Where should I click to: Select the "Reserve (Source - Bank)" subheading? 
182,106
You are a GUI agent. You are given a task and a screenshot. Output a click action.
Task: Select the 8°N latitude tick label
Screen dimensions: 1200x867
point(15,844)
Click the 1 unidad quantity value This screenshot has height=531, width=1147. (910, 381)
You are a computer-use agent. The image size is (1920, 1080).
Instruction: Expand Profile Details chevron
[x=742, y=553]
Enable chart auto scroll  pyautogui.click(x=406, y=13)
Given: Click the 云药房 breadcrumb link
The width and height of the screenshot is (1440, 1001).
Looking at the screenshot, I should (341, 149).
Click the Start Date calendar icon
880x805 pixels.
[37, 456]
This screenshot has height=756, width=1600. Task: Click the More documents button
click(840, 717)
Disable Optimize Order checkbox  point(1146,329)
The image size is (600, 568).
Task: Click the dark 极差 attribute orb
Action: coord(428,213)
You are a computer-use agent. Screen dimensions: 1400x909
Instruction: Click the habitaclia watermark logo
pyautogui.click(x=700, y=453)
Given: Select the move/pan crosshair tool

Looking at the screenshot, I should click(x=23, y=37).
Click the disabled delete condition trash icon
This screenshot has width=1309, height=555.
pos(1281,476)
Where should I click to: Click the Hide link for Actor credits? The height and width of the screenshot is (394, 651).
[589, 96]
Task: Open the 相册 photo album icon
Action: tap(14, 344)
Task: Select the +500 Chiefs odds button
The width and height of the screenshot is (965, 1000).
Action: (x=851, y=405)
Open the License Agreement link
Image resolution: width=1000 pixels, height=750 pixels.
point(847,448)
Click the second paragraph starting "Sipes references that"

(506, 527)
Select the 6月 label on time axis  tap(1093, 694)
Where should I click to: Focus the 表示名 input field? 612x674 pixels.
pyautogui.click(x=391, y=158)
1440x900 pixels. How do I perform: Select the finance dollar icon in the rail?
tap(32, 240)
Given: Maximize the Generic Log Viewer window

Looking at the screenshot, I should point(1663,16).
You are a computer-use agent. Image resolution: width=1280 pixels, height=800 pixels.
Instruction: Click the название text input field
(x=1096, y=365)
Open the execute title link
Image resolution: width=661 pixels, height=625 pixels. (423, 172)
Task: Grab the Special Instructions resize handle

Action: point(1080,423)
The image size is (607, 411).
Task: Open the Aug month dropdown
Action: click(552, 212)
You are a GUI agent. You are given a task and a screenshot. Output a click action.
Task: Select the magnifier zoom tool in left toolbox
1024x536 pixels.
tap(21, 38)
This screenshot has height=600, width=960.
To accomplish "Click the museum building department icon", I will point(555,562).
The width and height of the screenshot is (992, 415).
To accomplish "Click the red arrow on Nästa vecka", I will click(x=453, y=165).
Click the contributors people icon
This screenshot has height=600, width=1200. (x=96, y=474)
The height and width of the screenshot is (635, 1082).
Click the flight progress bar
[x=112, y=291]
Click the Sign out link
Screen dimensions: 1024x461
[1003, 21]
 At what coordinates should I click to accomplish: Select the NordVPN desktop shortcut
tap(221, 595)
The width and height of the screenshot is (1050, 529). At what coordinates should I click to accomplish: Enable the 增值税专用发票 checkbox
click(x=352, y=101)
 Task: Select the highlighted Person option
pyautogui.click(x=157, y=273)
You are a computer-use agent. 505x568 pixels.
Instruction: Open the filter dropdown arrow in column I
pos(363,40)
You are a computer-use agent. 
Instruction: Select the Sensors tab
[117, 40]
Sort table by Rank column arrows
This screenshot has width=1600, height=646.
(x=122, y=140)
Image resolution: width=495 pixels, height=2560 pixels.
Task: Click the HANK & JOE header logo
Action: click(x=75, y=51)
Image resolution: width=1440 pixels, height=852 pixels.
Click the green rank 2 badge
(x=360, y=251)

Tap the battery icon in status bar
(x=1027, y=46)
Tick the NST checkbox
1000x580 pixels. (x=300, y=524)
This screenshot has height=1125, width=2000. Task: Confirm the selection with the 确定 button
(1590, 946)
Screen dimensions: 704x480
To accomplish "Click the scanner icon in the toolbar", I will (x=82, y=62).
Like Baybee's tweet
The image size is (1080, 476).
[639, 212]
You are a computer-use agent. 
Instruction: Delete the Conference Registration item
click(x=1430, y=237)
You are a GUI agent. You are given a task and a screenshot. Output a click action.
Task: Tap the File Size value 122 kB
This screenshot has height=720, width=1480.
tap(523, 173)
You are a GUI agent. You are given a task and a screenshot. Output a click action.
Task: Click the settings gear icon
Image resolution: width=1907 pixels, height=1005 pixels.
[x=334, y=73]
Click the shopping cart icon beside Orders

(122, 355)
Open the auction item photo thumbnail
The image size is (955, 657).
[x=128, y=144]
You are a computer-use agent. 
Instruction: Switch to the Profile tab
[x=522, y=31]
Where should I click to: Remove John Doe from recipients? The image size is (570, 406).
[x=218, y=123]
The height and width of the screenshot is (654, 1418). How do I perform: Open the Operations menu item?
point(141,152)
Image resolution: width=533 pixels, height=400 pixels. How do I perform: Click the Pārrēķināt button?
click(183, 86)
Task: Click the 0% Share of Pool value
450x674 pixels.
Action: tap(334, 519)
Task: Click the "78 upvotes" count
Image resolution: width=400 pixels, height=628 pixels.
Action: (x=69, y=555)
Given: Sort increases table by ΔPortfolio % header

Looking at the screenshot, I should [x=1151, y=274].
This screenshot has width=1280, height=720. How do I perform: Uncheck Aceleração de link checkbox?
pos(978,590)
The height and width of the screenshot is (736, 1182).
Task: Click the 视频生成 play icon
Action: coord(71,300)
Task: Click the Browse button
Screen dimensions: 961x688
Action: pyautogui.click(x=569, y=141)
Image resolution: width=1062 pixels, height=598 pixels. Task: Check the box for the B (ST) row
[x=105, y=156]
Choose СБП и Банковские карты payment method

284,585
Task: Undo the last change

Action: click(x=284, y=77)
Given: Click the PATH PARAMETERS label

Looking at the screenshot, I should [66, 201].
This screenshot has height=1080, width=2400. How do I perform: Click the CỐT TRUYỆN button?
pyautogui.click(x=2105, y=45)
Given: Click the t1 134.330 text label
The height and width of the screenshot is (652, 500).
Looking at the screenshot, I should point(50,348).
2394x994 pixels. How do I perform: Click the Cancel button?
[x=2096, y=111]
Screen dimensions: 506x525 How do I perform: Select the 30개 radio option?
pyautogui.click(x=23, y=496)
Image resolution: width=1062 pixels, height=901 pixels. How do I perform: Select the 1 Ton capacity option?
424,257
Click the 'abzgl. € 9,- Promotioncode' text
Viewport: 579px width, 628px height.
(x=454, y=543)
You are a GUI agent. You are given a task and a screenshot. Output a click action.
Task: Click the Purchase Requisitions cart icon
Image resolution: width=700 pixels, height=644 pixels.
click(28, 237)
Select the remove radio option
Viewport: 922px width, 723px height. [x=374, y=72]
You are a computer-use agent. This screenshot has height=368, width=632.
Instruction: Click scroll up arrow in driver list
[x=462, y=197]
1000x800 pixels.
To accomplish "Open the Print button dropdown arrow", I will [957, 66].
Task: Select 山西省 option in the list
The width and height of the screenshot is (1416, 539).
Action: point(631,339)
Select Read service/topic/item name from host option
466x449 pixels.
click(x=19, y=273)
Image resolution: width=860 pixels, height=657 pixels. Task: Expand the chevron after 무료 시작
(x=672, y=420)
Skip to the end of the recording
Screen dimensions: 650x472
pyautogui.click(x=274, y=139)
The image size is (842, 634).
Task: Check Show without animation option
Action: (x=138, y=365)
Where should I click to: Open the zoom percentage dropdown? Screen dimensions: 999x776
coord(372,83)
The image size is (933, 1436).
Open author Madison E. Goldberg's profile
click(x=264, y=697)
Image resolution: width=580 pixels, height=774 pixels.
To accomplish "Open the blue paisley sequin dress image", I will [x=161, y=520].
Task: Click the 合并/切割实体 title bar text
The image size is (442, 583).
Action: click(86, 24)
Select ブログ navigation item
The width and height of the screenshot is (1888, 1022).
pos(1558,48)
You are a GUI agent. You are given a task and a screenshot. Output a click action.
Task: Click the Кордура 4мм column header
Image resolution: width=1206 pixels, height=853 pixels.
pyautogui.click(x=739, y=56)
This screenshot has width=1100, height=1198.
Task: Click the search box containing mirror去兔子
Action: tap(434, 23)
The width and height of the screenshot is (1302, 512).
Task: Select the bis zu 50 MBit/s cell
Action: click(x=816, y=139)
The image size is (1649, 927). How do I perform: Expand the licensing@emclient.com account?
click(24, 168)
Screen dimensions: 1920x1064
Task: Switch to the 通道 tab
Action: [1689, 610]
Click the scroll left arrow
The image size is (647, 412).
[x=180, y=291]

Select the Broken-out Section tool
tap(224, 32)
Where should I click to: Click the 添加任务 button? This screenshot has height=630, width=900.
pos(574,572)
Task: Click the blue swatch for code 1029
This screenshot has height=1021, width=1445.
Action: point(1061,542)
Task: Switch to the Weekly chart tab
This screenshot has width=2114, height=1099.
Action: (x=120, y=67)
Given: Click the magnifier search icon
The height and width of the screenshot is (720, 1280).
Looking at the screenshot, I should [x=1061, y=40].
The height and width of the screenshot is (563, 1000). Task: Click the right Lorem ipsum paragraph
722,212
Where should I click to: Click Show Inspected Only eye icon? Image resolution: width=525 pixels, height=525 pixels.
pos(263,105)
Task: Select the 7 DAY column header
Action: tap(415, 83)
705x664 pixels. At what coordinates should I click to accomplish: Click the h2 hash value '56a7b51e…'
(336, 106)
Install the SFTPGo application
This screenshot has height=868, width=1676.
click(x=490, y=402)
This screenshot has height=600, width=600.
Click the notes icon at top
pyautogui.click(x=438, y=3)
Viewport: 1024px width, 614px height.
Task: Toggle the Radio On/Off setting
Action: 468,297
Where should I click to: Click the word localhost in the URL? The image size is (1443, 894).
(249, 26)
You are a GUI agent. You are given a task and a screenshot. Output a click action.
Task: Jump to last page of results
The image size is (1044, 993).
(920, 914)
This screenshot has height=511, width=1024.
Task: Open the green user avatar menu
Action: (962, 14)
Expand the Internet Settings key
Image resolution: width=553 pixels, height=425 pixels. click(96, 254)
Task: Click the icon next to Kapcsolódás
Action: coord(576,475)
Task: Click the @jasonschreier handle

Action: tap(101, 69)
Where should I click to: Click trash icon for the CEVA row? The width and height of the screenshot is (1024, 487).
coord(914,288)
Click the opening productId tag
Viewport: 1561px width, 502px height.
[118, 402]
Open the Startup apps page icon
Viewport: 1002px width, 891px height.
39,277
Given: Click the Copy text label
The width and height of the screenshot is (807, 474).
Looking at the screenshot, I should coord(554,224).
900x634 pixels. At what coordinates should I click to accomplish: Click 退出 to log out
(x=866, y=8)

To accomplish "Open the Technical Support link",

→ INSTRUCTIONS FOR THE TASK
Look above for the line that contains "Where should I click to: Open". Starting there, transcribe every line exactly until you have copied the line that contains "Task: Click the Кордура 4мм column header".

→ SOLVED EXERCISE
Where should I click to: Open the zoom percentage dropdown? Screen dimensions: 999x776
coord(372,83)
The image size is (933, 1436).
Open author Madison E. Goldberg's profile
click(x=264, y=697)
Image resolution: width=580 pixels, height=774 pixels.
To accomplish "Open the blue paisley sequin dress image", I will [x=161, y=520].
Task: Click the 合并/切割实体 title bar text
The image size is (442, 583).
Action: click(86, 24)
Select ブログ navigation item
The width and height of the screenshot is (1888, 1022).
pos(1558,48)
You are a GUI agent. You are given a task and a screenshot. Output a click action.
Task: Click the Кордура 4мм column header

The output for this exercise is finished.